The physical movement of air into and out of the lungs (=inspiration and expiration)
Depends on:
1. pressure gradients
2. airway resistance
3. lung and chest compliance
Explain the physical and pressure related process associated with inspiration.
- Diaphragm and external intercostals contract
- Increases thoracic volume
- lungs are pulled open
- decreased pressure in the airways and alveoli pressure (Pa)
- Pa<Patm = air enters the lungs down a pressure gradient
Explain the physical and pressure related process associated with exhalation.
- Inspiratory muscles relax
- Decreased thoracic volume
- elastic components recoil and the lungs are compressed
- Increased alveolar pressure
- Pa>Patm = air flows out down a pressure gradient
What is the effect of bronchiole diameter on respiration?
- Constriction of the bronchioles - parasympathetic stimulation (vagus nerve) = bronchoconstriction which increases airway resistance
- Stimulation of the sympathetic system (B2 receptors) = bronchodilation which decreases airway resistance
What is the role of elastic fibres in airway resistance?
Elastic fibres within bronchiole walls - stretch during inspiration (allow air flow in) and recoil during expiration (push air out).
NOTE: radiating elastic fibres pull outwards on bronchiole wall preventing complete collapse between breaths.
How does chronic bronchitis contribute to airway resistance?
Thickening of airway walls with inflammation.
How does cystic fibrosis contribute to airway resistance?
Airway occlusion from mucus accumulation.
How does emphysema contribute to airway resistance?

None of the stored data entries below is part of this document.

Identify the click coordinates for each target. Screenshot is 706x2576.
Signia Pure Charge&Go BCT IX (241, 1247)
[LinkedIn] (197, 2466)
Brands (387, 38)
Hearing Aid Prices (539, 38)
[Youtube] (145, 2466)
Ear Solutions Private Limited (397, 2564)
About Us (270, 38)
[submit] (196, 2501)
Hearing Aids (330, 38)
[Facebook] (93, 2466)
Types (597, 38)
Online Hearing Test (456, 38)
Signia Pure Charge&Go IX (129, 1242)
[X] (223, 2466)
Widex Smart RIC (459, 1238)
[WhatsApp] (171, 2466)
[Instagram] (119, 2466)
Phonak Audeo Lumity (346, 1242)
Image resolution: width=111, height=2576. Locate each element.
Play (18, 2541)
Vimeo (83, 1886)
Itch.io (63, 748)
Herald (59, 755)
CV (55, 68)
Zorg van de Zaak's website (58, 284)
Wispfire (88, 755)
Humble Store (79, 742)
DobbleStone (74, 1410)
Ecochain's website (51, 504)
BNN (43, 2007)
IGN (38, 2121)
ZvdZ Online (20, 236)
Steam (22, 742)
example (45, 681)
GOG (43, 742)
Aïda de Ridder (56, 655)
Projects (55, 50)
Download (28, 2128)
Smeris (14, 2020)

Loss of elastic fibres need to keep airways open.
Define lung compliance.
The effort required to expand the lungs and chest wall.

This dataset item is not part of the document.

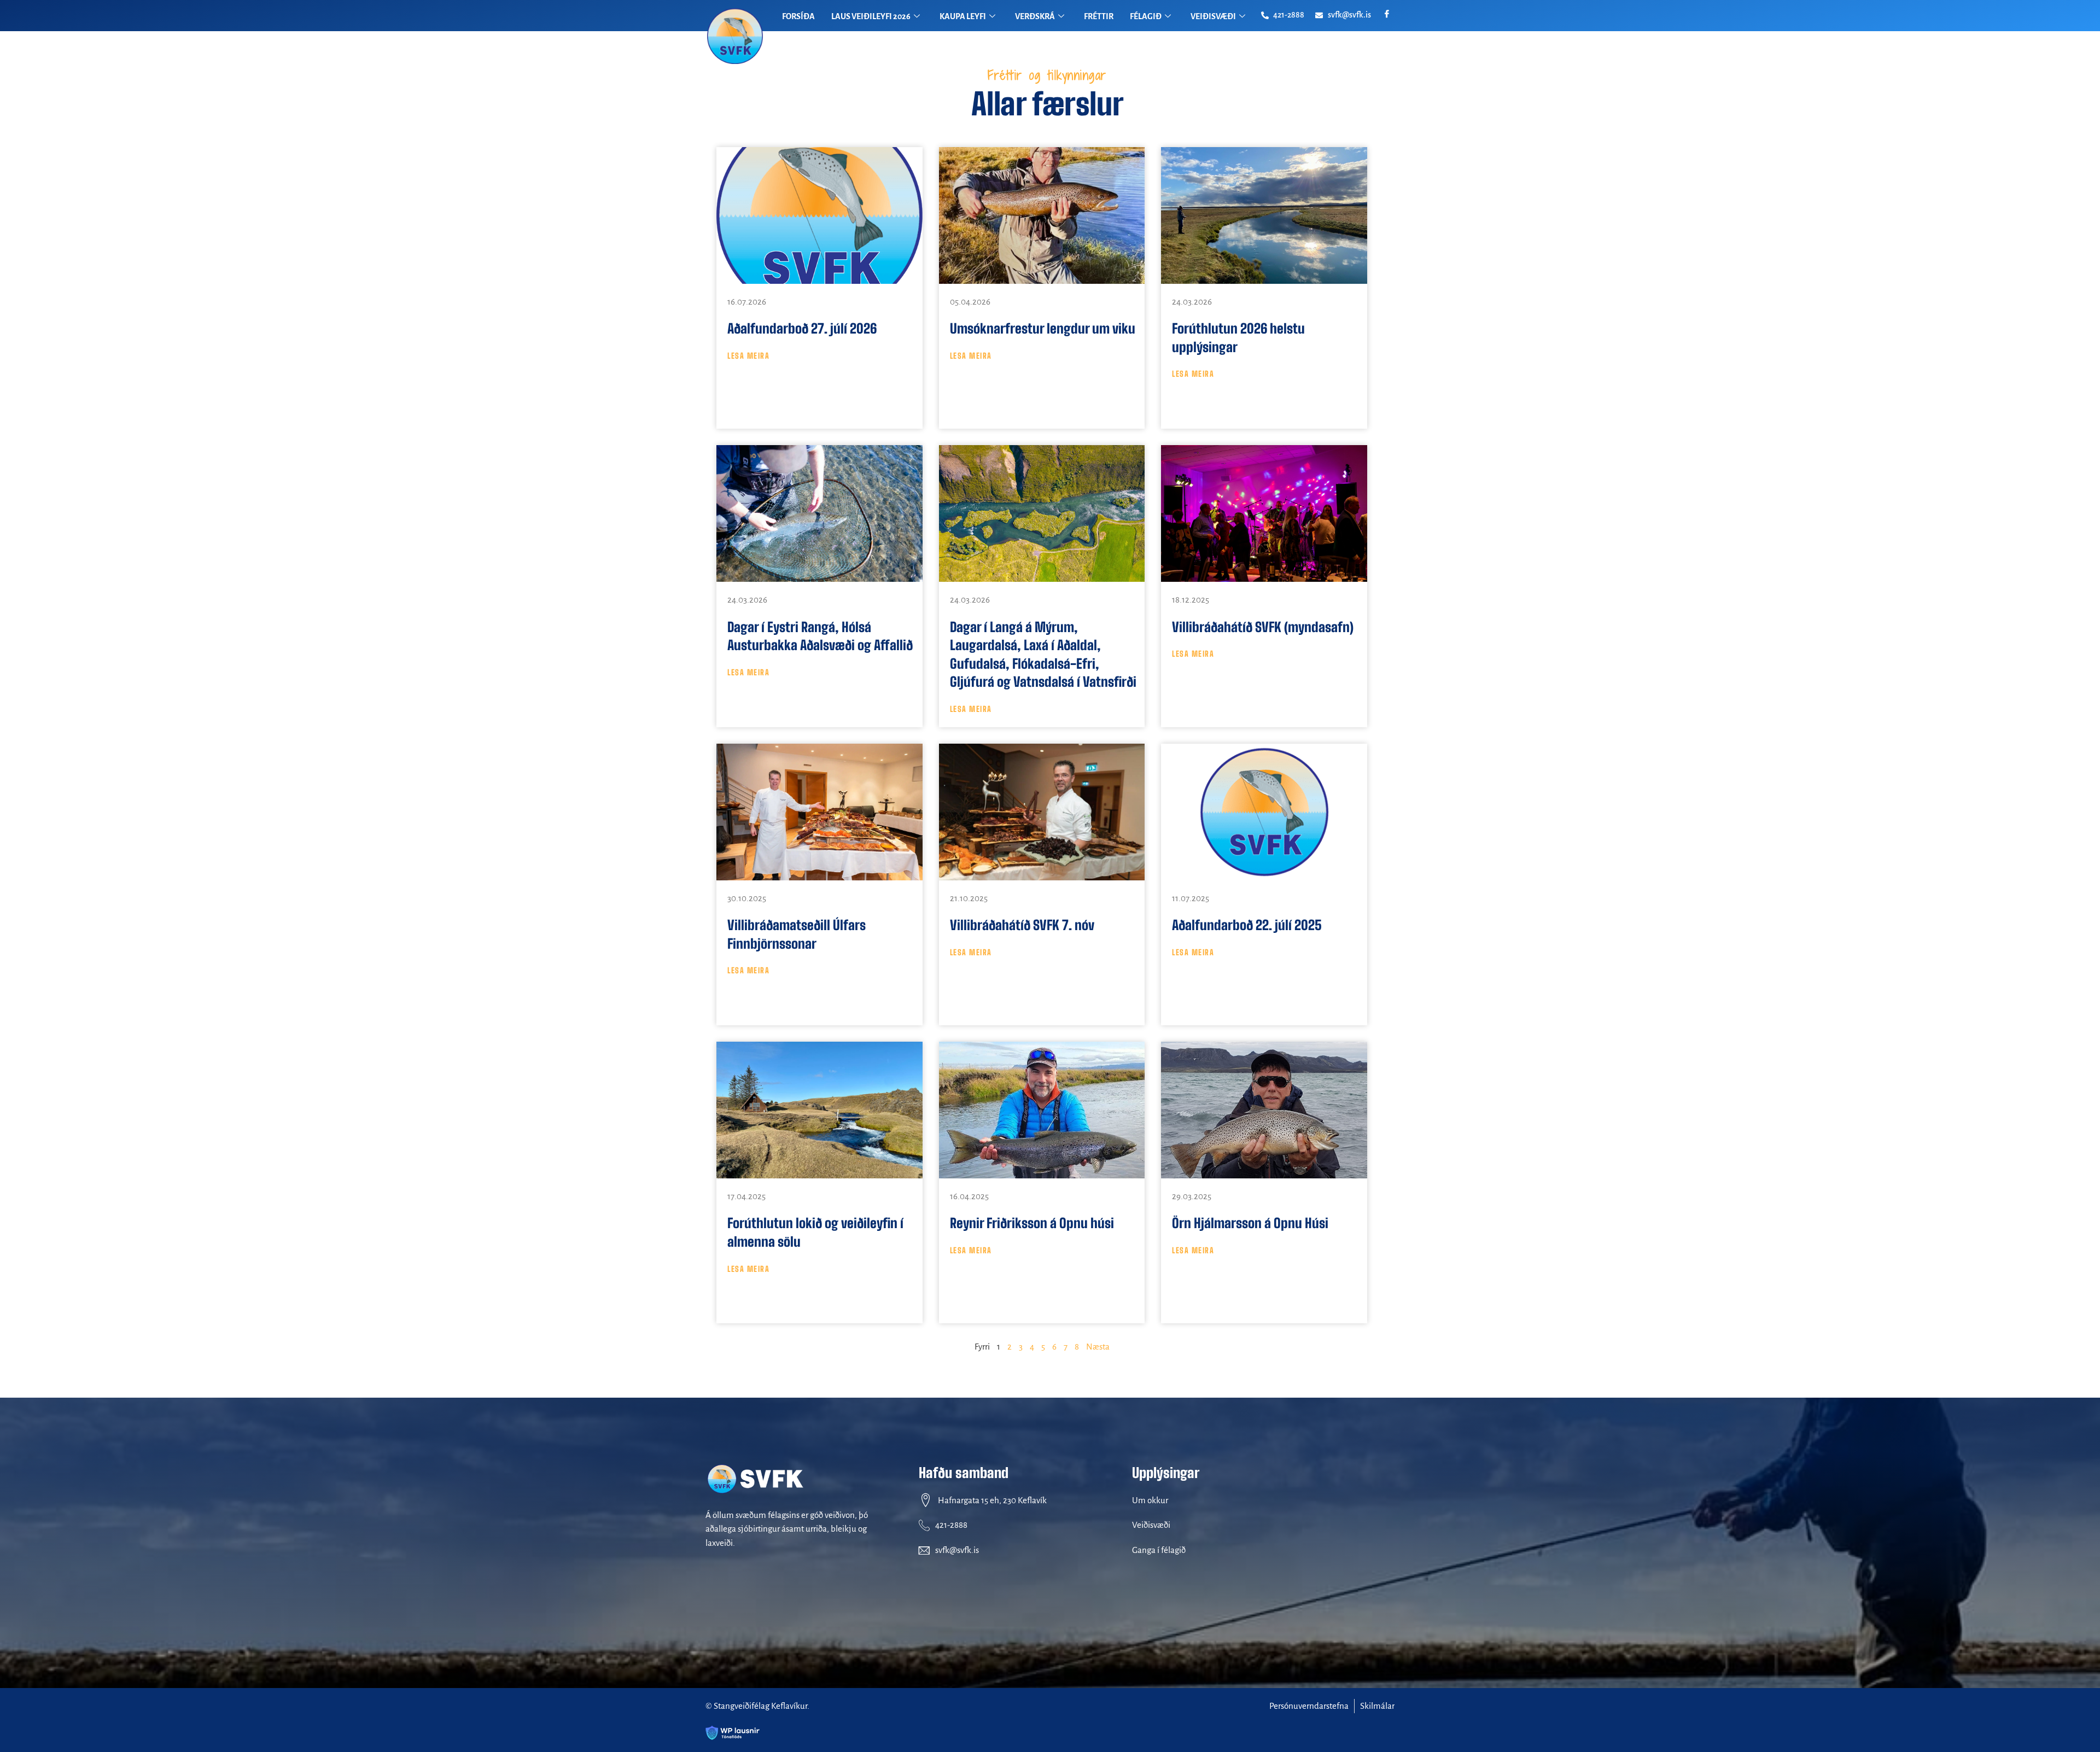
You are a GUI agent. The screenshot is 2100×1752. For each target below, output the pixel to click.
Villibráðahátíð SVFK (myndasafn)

High compliance = the lungs expand easily
Low compliance = greater force is required to expand the lungs during inhalation.
What are mechanisms causing decreased lung compliance (5)?

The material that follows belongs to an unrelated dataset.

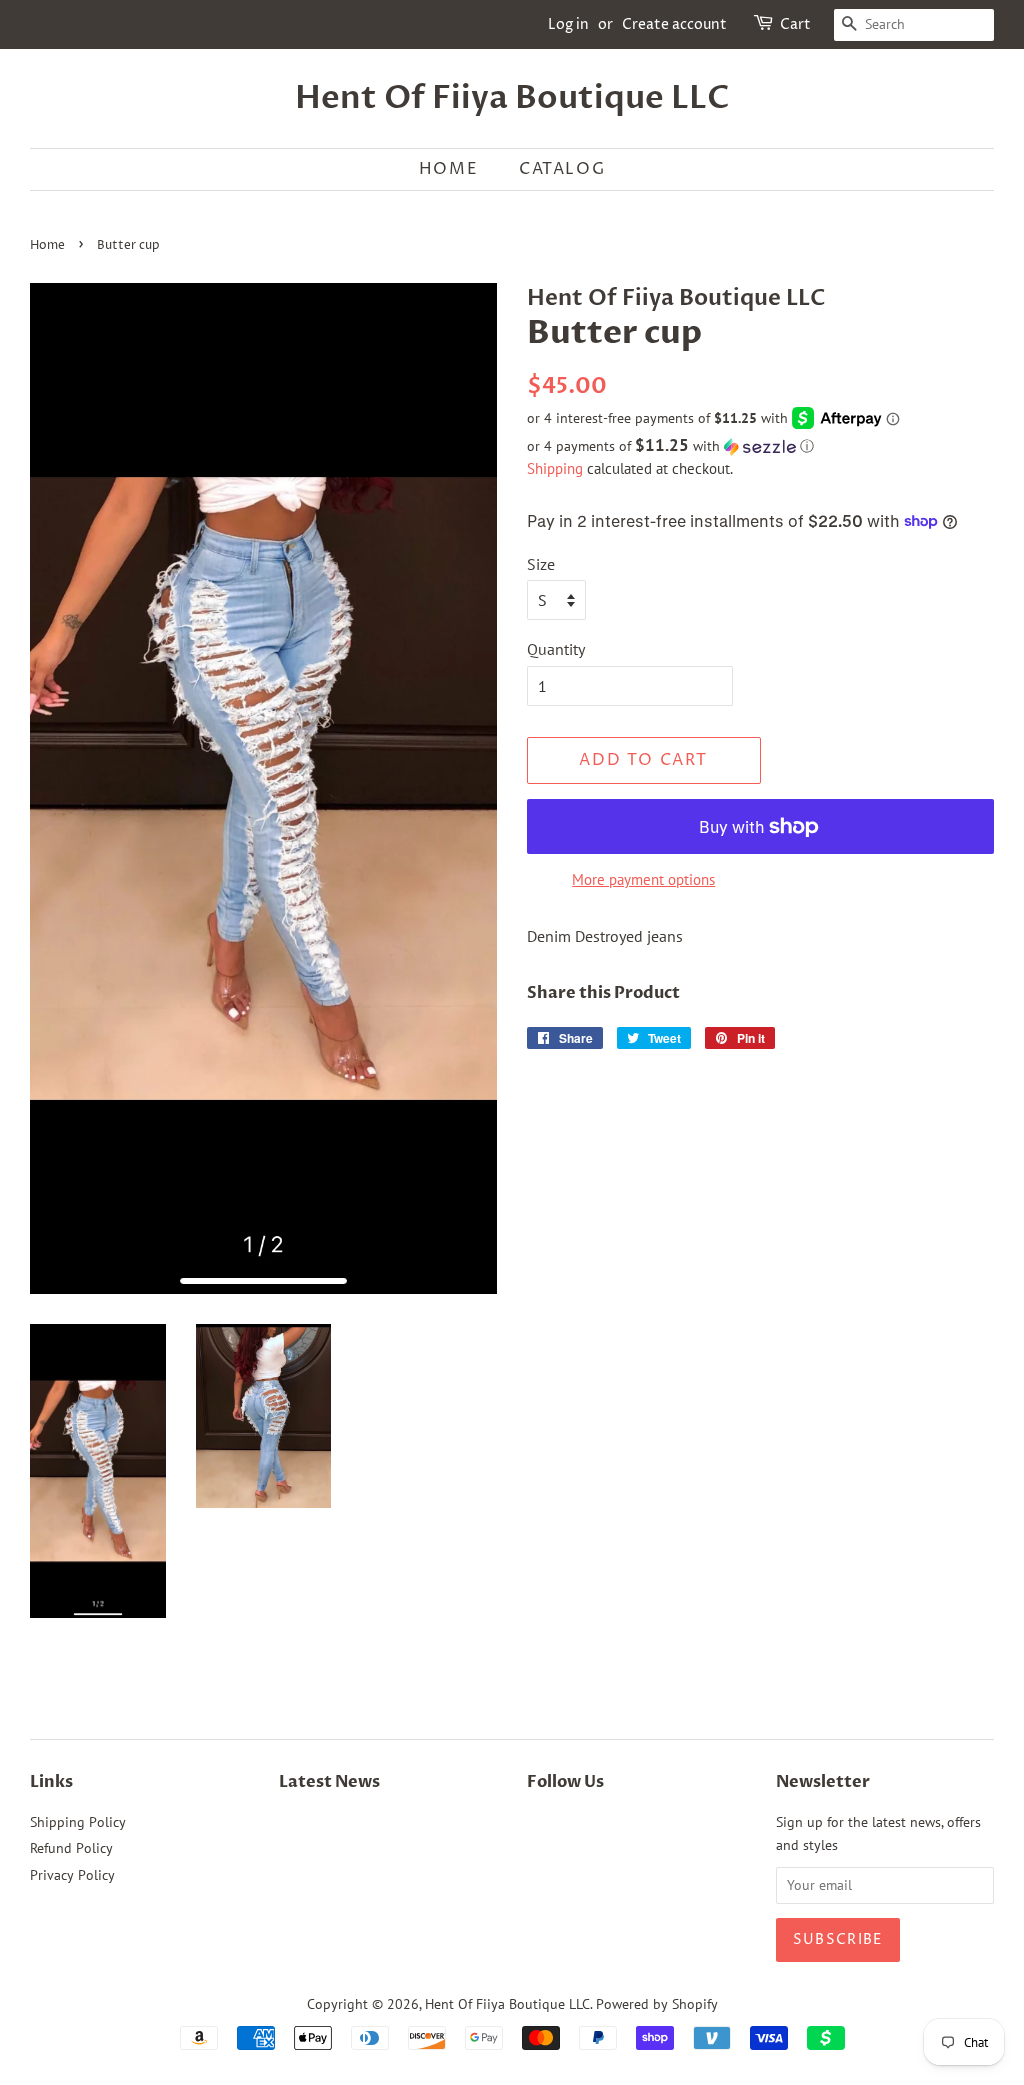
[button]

Conditions that decrease elasticity:
- scarring of the lungs (collagen is inelastic)
- e.g. pulmonary fibrosis.
Conditions that increase the water content of the lungs:
- filling of lung tissue with fluid makes the lungs stiff
- e.g. pulmonary edema
Conditions that impair diaphragm flattening or rib cage expansion:
- e.g. obesity, pregnancy, ascites, kyphosis
Conditions that cause lung collapse:
- e.g. pneumothorax (air enters the pleural cavity causing an increase in Pip)
Conditions that increase alveolar surface tension:
- causes alveolar collapse and difficulty expanding the lungs
- e.g., surfactant deficency
What are some causes of neuromuscular dysfunction that impact ventilation?
- CNS depression (opioid overdose)
- Injury or lesion affecting the brainstem (stroke)
- Disease of the motor neurons of the spinal cord (spinal cord injury, ALS)
- Disease of the neuromuscular junction (myasthesia gravis)
- disease of respiratory muscles (muscular dystrophy)
What are 3 causes of impaired ventilation leading to restrictive or obstructive lung disease?
- decrease in lung or chest compliance
- neuromuscular dysfunction
(1and 2 decrease lung expansion and inhalation) = RESTRICTIVE lung disease - increase in airway resistance
(impaired lung emptying and exhalation) = OBSTRUCTIVE lung disease
Describe alveolar-capillary diffusion.
O2 and CO2 move by diffusion across a pressure gradient between the alveoli and capillaries.